Nearly every Global Fortune 250 (G250) company now reports its corporate responsibility activity, while reporting by pharmaceuticals, consumer markets, and construction industries more than doubled since KPMG International last conducted its global survey in 2008.

In what KPMG believes to be the most comprehensive surveys of corporate responsibility (CR) reporting ever published, the KPMG International Survey of Corporate Responsibility Reporting 2011 reviewed trends of each of the G250, as well as 3,400 companies worldwide, representing the national leaders in 34 countries and 15 industry sectors.

The survey found that CR reporting is now undertaken by 95 percent of the G250, while the largest 100 companies (N100) in each country surveyed increased reporting by 11 percent since 2008, to 64 percent overall, with developing nations showing fast uptake.

Almost half of the G250 companies report gaining financial value from their CR initiatives. In the absence of a regulatory global sustainability reporting standard, the drive for consistency and accessibility to quality data was highlighted in the findings. The Global Reporting Initiative (GRI) Sustainability Reporting Guidelines are used by 80 percent of the G250 and 69 percent of N100 companies and is gaining wide-spread adoption as the de facto reporting standard.

Countries leading reporting in the survey in 2008 continue to dominate today with United Kingdom and Japan at 100 percent and 99 percent, respectively, of companies reporting.

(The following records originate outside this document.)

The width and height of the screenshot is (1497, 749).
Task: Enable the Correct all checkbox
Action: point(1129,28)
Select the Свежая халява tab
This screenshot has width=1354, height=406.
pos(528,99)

1. South Africa’s King Corporate Governance Commission code is attributed for the sharp increase in CR reporting, rising to third place 97 percent reporting, up from 45 percent in 2008;
2. The Americas at 69 percent overall (with the U.S. at 83 percent and Canada 79 percent) and the Middle East and Africa region (61 percent) are quickly gaining ground;
3. China, new to the survey this year, demonstrates rapid uptake with 60 percent of its largest companies reporting on corporate responsibility;
4. Lowest ranked were New Zealand and Chile (27 percent), India (20 percent) and Israel (18 percent);
5. Australia passed the midpoint on CR reporting, increasing from 45 to 57 percent;
6. Nordic countries saw a sharp rise in CR reporting with the change attributed to heightened public interest in CR issues as well as government regulation.

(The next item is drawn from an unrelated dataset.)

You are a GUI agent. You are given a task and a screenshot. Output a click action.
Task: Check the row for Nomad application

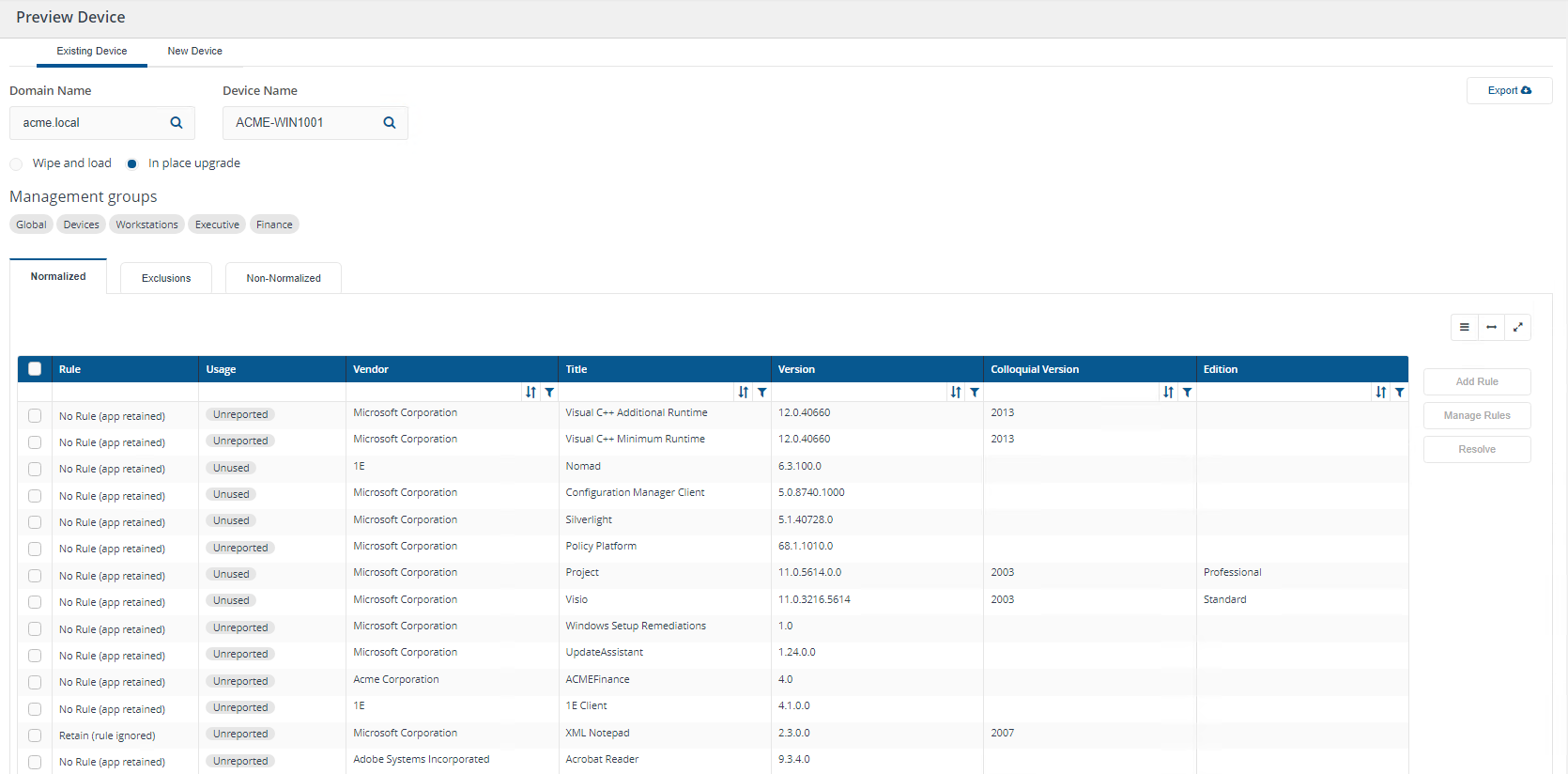[35, 469]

Wim Bartels, Global Head of KPMG’s Sustainability Assurance said the global momentum in corporate responsibility demands both higher quality CR information and greater use of assurance to maintain standards and stakeholder confidence.

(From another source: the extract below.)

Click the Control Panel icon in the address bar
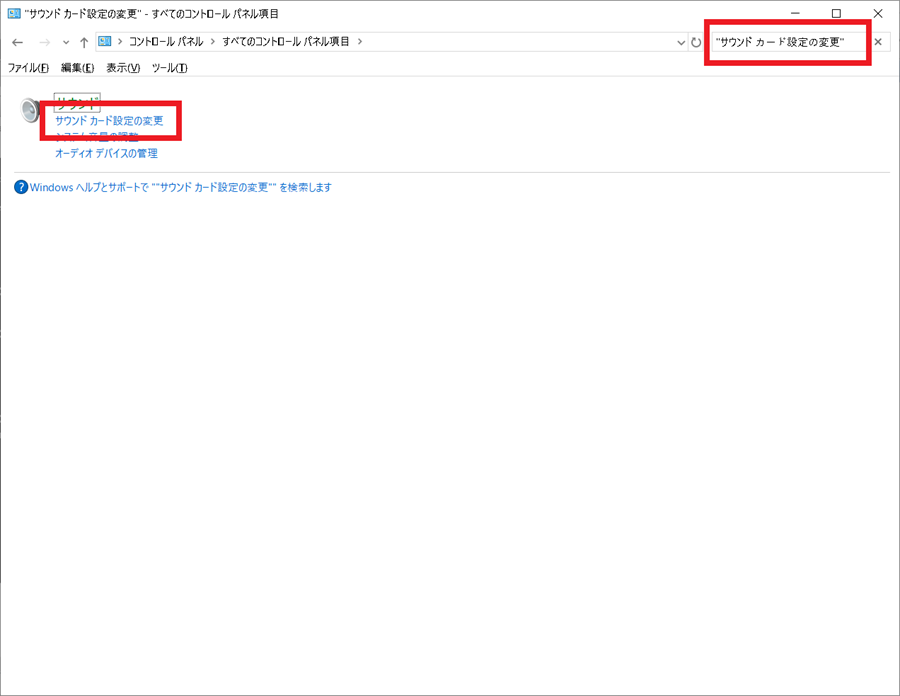The height and width of the screenshot is (696, 900). pyautogui.click(x=103, y=41)
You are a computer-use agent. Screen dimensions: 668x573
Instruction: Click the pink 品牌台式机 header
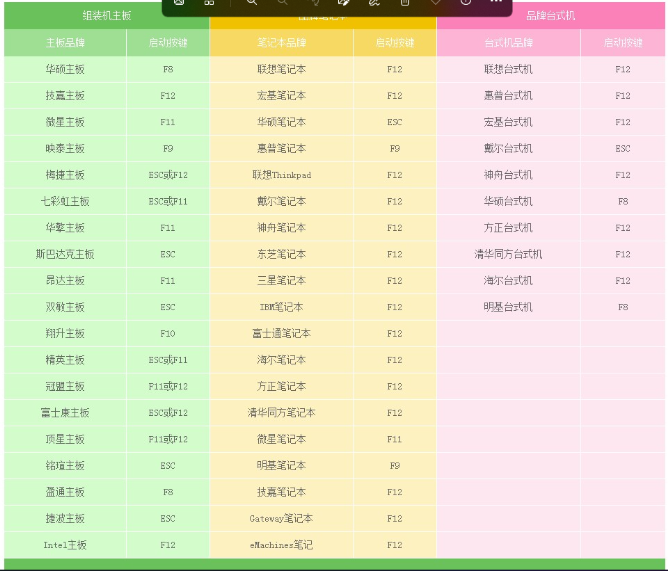click(550, 15)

“Unlike financial reporting, the disclosure of sustainability metrics to the market is largely unregulated. Restatements are four times higher compared to financial reporting and demonstrate that CR reporting has some way to go.”

Reporters that engaged formal assurance professionals were twice as likely to restate their reports as those without, demonstrating that assurance providers are demanding higher quality data, also signifying the need for increased focus on internal processes.

“This survey shows almost half of the G250 companies report gaining financial value from their CR initiatives. CR has moved from being a moral imperative to a critical business imperative. The time has now come to enhance CR reporting information systems to bring them up to the level that is equal to financial reporting, including a comparable quality of governance controls and management,” urged Mr. Bartels.

KPMG International Corporate Responsibility Reporting Survey 2011

Further figures with respect to assurance are:
1. 51 percent of mining and 46 percent of utility companies conduct assurance with numbers dwindling across other sectors;
2. 46 percent of G250 and 38 percent of N100 companies use assurance as a strategy for verifying CR reporting, which for the G250 is higher than in 2008 but still isn’t a majority; and
3. India (80 percent) and South Korea (75 percent) lead the way in assurance.

Mr. Bartels said that when it comes to CR reporting uptake, size matters.

“The findings show that bigger companies are twice as likely to report as those with revenues under US $ 1 billion. This also presents an opportunity for smaller companies to leverage the benefits of CR reporting as a financial and reputational differentiator,” said Mr Bartels.